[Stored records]

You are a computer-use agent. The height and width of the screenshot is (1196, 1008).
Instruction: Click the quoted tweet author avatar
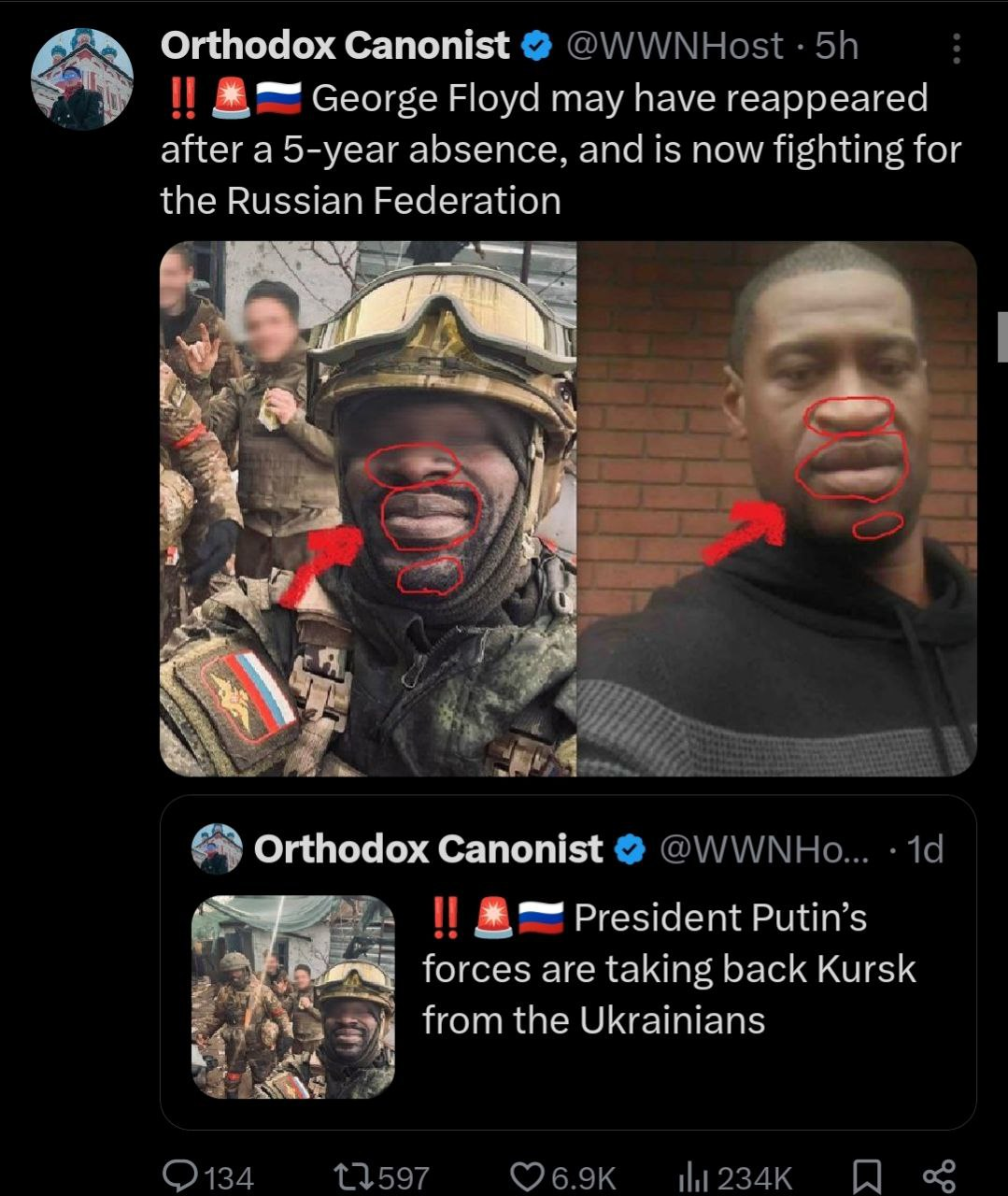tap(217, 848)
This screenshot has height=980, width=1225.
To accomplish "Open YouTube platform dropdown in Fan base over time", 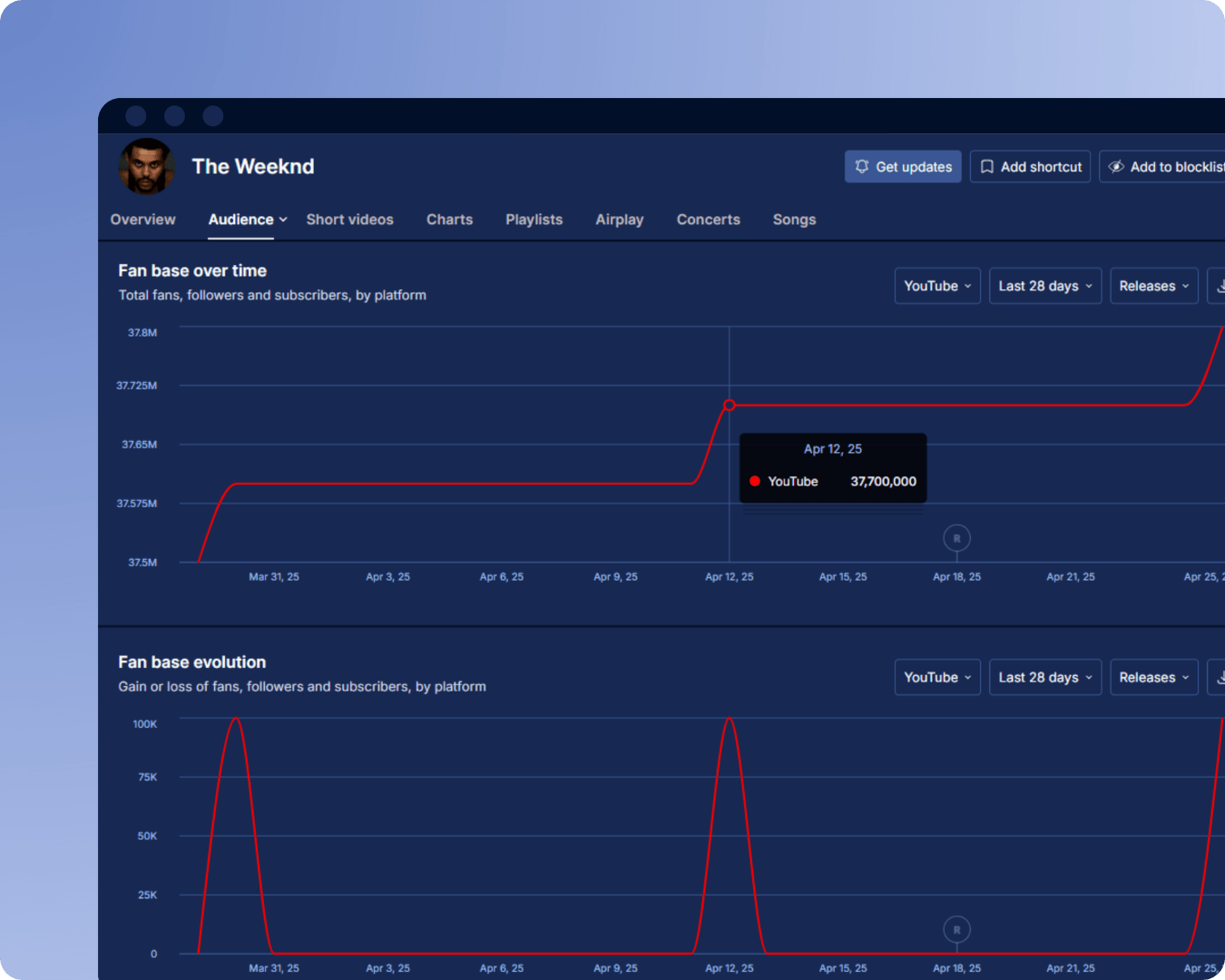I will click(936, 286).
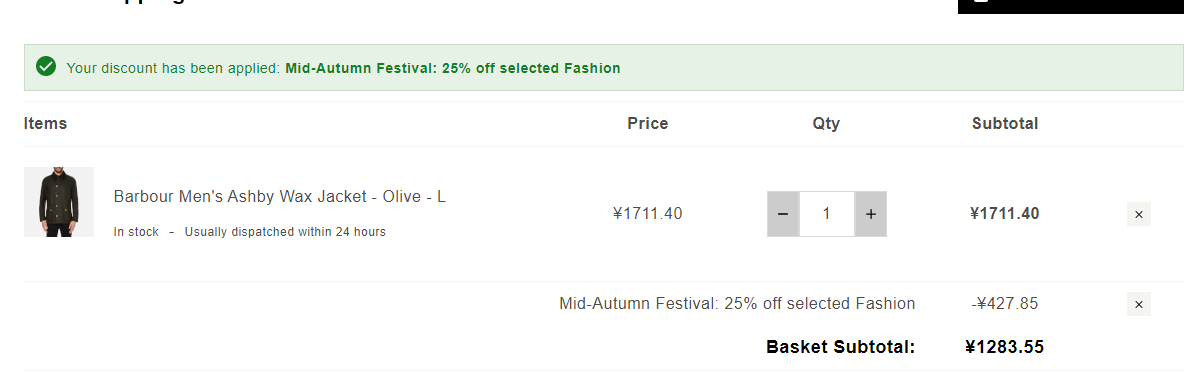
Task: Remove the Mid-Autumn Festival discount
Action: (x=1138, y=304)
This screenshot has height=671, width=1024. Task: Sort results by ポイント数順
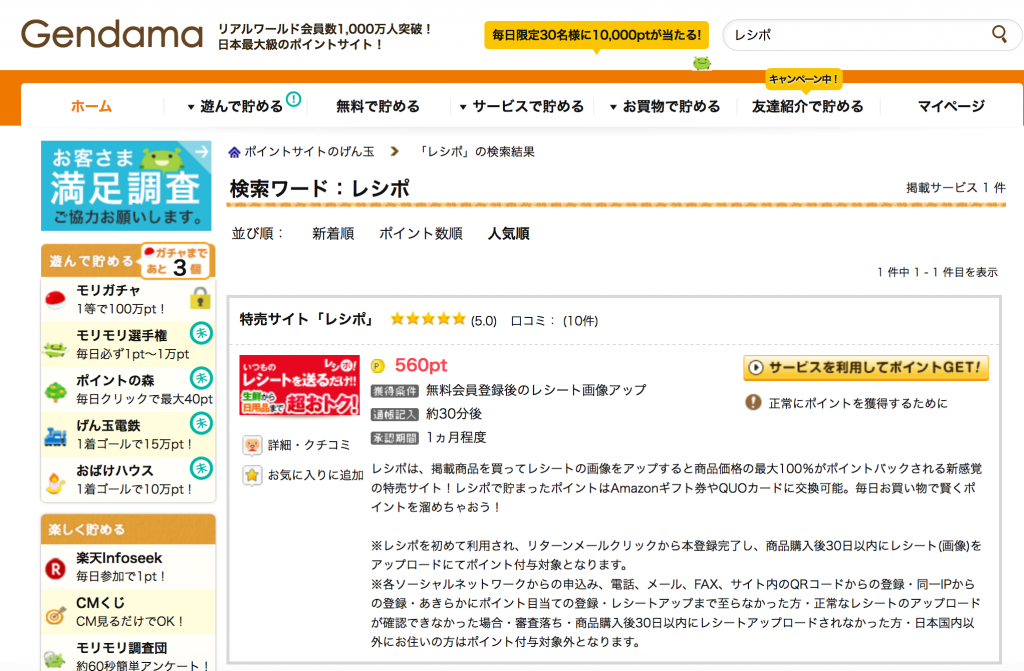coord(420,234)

==

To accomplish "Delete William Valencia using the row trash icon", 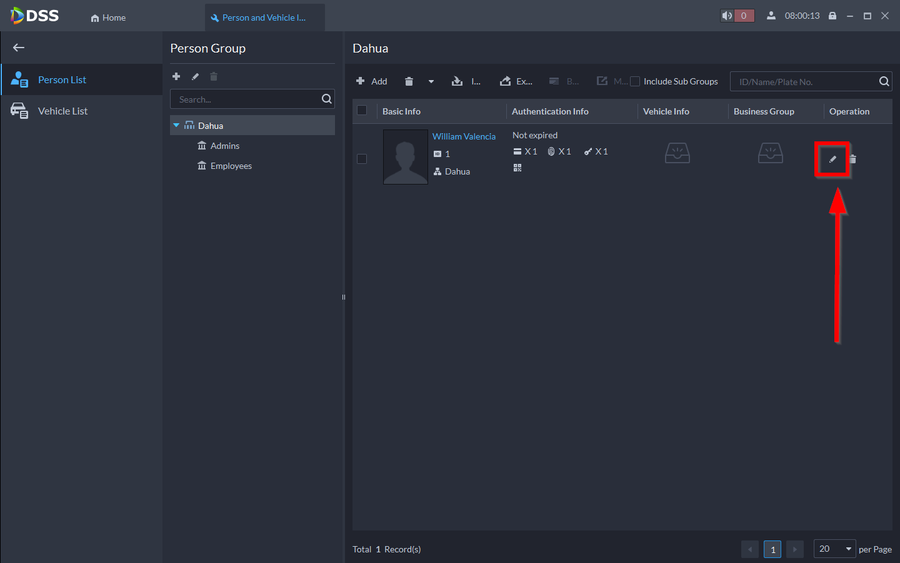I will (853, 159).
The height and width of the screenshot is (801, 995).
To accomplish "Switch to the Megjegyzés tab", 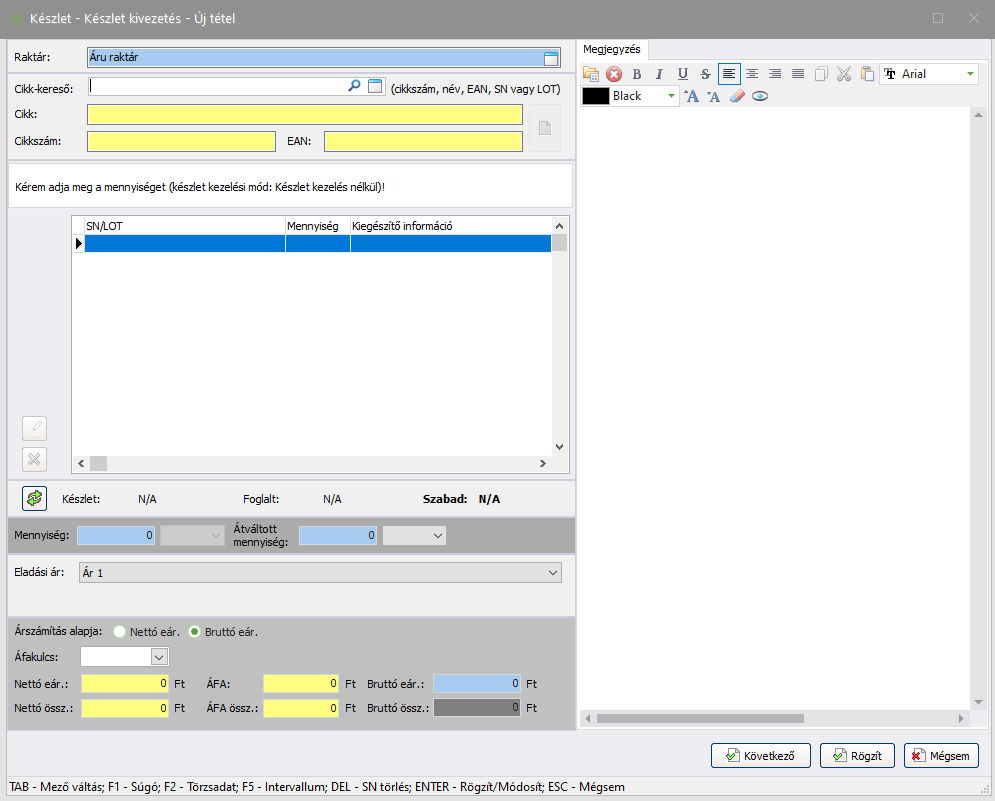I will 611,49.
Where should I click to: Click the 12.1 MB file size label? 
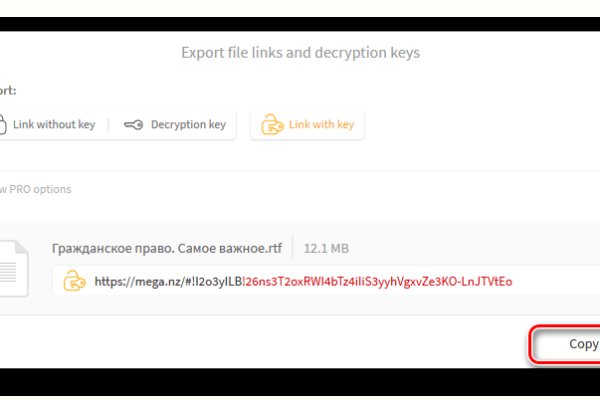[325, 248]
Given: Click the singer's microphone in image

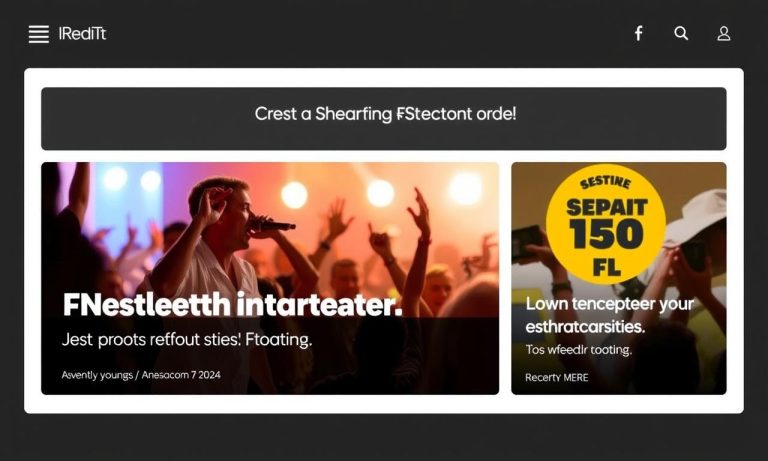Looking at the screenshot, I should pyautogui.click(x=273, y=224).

## Problem
Both boundary lines included, write out word for word only the lines above from the one containing "You are a computer-use" to the one containing "This screenshot has height=980, width=1225.", leaving out any pictures.

## Your response
You are a computer-use agent. The height and width of the screenshot is (1196, 1008).
Instruction: Click the quoted tweet author avatar
tap(217, 848)
This screenshot has height=980, width=1225.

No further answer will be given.